Aber so paradox es klingen mag, die „Kälte“ ist zurzeit das einzig Positive für die Winzer. Wäre es feucht-warm, würden die Trauben schnell faulen und die Winzer wären zu höchster Eile getrieben. Dreiviertel der Trauben an der Mosel dürften zum jetzigen Zeitpunkt geerntet sein. So richtig Spaß gemacht hat es bei den ständigen Regengüssen diesmal nicht. Es hätte besser kommen können.

Aber bei aller Enttäuschung: Es gibt keinen Grund zu verzweifeln. Die Trauben waren/sind weitestgehend gesund und sie schmecken wunderbar aromatisch. Die Mostgewichte liegen beim Riesling durchweg bei 80 Grad Oechsle und mehr. Allein die ganz großen Spitzenqualitäten dürften in diesem Jahr äußerst knapp ausfallen.
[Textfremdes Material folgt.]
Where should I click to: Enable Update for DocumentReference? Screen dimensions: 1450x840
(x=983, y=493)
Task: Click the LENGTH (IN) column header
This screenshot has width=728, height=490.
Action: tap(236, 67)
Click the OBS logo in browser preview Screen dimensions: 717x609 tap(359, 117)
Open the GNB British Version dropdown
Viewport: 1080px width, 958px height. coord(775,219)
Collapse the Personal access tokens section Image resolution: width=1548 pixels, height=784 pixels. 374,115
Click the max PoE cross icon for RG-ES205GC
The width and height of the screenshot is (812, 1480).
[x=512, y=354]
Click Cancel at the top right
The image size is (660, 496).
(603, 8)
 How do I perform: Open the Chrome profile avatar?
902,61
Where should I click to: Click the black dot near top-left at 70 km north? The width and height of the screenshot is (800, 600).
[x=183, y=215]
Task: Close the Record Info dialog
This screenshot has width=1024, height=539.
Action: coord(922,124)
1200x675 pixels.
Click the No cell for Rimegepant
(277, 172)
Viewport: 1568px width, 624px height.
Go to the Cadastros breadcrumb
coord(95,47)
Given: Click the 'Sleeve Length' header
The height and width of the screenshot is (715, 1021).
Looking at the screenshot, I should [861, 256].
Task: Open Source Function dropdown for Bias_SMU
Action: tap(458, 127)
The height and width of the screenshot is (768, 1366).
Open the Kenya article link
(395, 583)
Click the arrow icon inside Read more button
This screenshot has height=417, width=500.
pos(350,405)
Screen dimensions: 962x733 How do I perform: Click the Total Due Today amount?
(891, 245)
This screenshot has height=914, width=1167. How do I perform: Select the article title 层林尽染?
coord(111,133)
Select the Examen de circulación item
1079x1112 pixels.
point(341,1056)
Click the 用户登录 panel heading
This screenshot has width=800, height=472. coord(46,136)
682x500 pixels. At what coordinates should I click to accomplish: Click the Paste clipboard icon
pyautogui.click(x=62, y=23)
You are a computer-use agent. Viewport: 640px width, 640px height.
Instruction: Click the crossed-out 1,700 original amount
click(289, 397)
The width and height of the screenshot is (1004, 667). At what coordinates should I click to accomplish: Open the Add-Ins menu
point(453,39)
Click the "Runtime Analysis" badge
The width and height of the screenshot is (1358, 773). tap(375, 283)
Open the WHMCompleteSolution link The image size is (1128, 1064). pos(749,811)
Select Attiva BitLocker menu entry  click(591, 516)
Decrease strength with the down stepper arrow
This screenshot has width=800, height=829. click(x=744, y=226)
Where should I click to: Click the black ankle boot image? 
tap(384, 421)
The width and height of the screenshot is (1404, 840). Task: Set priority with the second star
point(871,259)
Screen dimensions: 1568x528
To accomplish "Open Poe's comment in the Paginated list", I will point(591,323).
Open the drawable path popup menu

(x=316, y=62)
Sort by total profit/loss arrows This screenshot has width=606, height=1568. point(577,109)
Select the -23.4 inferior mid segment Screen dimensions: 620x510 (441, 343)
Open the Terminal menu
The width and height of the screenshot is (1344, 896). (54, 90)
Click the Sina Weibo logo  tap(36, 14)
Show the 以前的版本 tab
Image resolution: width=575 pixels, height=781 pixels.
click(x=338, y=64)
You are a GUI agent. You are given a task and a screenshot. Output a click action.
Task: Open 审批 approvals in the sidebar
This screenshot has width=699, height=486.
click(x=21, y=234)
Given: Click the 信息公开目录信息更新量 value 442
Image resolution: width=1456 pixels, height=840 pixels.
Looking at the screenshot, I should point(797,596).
Für die allermeisten Winzer ist das auch kein Problem. Ihnen kommt vielmehr gelegen, dass die Menge überdurchschnittlich ausfällt. Die Fässer und Tanks werden in diesem Jahr voll. Nur in extremen Lagen, dort wo die Reben zu stark unter der Trockenheit gelitten haben, gibt es deutliche Einbußen.

Insgesamt haben die Reben aber das Dürrejahr sehr gut weggesteckt. Für die Natur ist der Regen der vergangenen Tage allerdings ein wahrer Segen.